The Big Book of Alcoholics Anonymous
I was a devout 12 stepper for the better part of twenty years. I still have great respect and gratitude for the 12 steps and try to live according to their principles. In meetings, I would often refer to the above quote from the “Big Book,” which succinctly describes why it was written and what it’s intended to achieve. Basically, people drink, use drugs, binge eat, and engage in other harmful behaviors to deal with their lack of power over reality. Our lack power stems from myriad causes. People won’t do what we want them to. We don’t have as much money, fame, and sex as we want. We are not who we want to be. We numb ourselves to cope with the anger that comes from our lack of power to change our circumstances.
I was thinking about the subject power on my run this morning while listening to Andrew Huberman interview Robert Greene on the former’s podcast. Greene is the bestselling author of titles like The Art of Seduction, Mastery, and The 48 Laws of Power. Though I didn’t listen to all of the three hour interview yet, the initial discussion provided more than sufficient fodder for a post about power.
The conversation starts on the topic of mastery and how to develop it. Greene explains the process by which one finds something to master, saying most of us have natural inclinations when we’re young —we gravitate towards words, numbers, music, movement, etc. When we’re young, we are more likely to have space to indulge these inclinations, but as we grow older and are placed in rigid societal structures like school, work, and HOAs, we blunt the call of our inclinations. We do stuff we’re supposed to do —getting jobs, getting married, buying homes, cleaning gutters , etc.—and before long we’re living lives we had little part in creating. Divorced from passion and natural leanings, we lose our sense of personal power and agency. This loss channels itself into various negative pathways such as addiction, depression, anxiety, etc.
“Locus of control” is a psychological term often preceded by the words internal or external. Someone with an internal locus of control primarily finds direction from within, living the way he or she chooses, looking towards his or her intellectual and perceptual compass for direction and validation. Someone with an external locus of control does the opposite, relying on people, circumstances, and symbols outside him or herself for direction and validation.
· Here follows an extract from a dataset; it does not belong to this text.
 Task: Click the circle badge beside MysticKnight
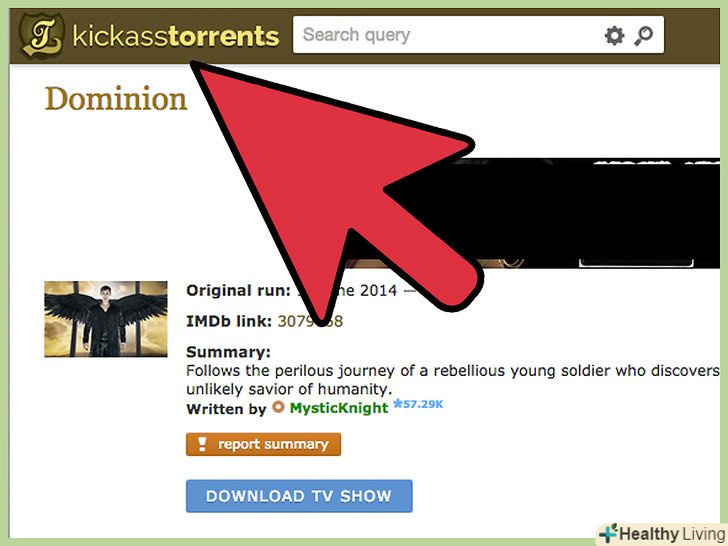point(278,407)
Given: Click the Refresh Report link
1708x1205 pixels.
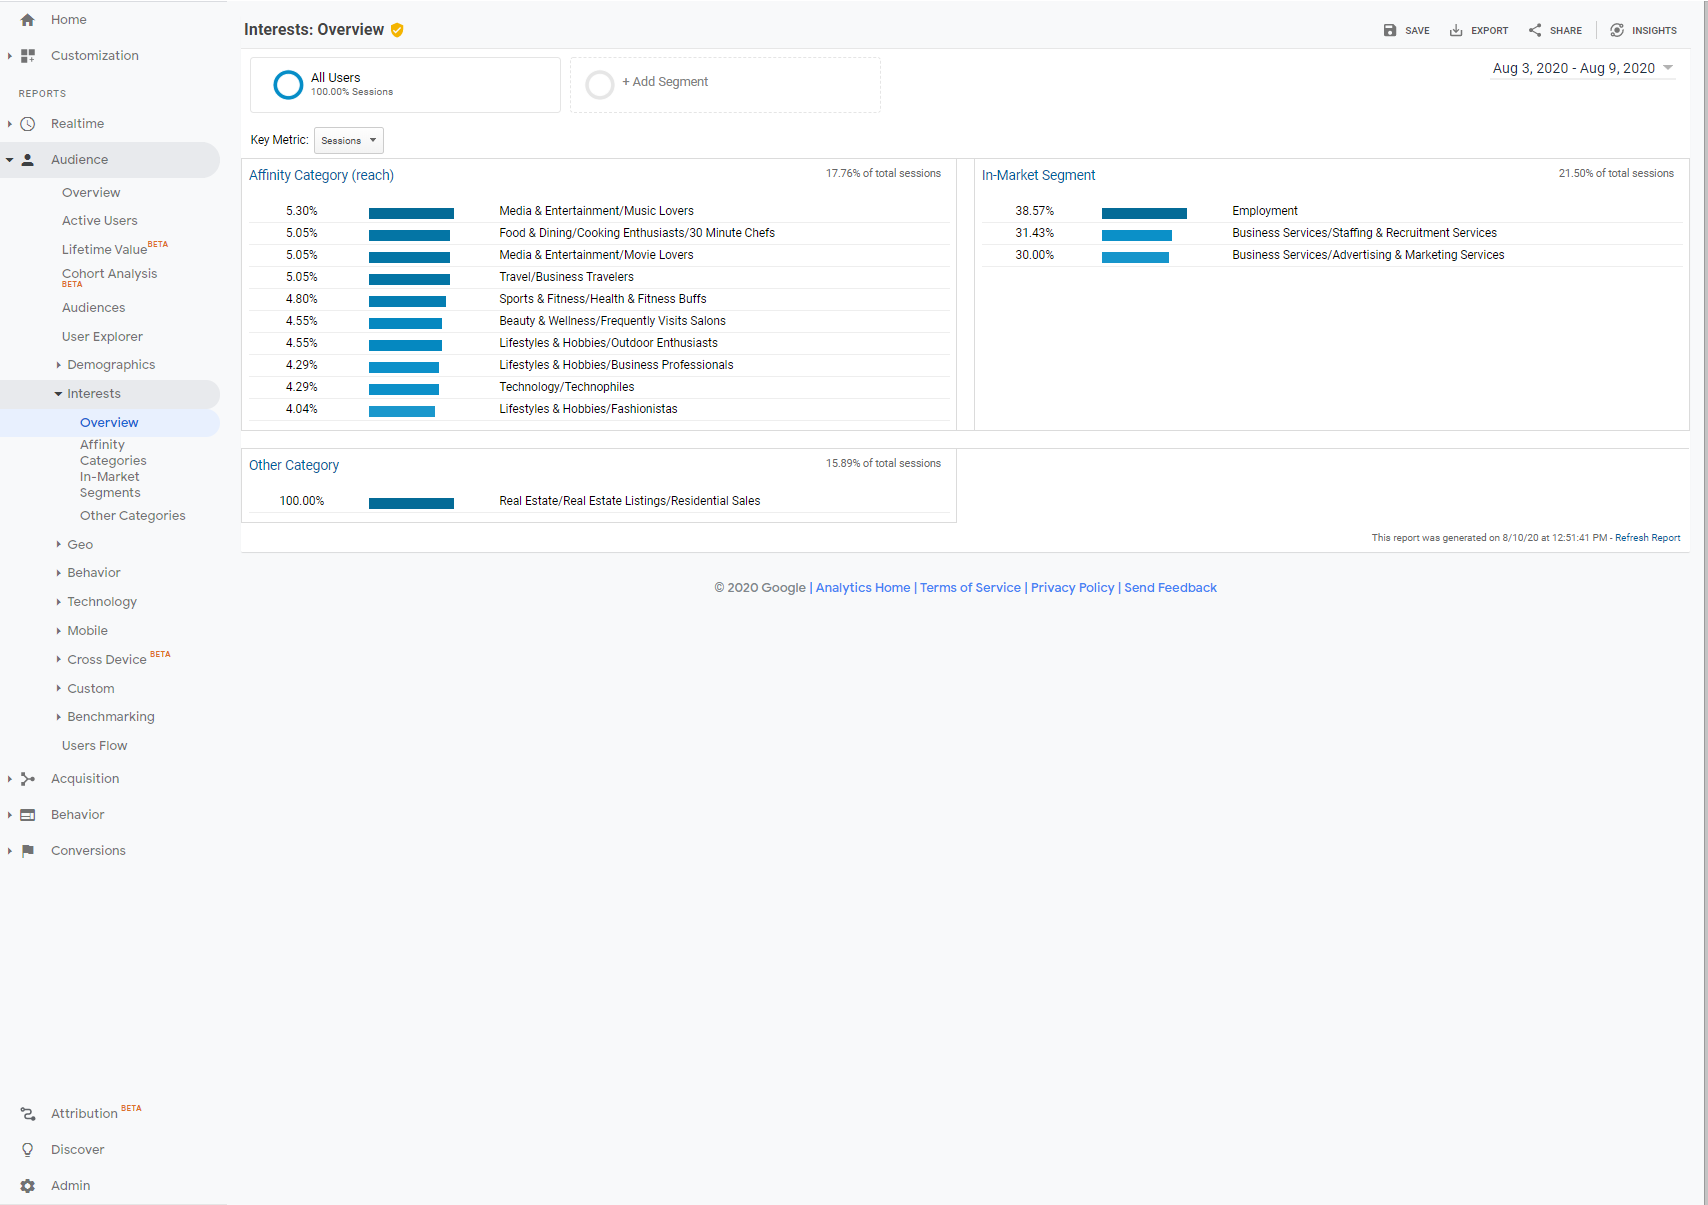Looking at the screenshot, I should coord(1647,538).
It’s fair to say that my description of the powerless addict has an external locus of control —that their dissatisfaction stems from the feeling they lack the power to change things outside themselves in the way they want. Fittingly, the 12 steps are designed to connect these ostensibly powerless people with an indwelling divine power that shifts perspectives from what can the world do for them (external locus of control) to what can they do for the world (internal locus of control).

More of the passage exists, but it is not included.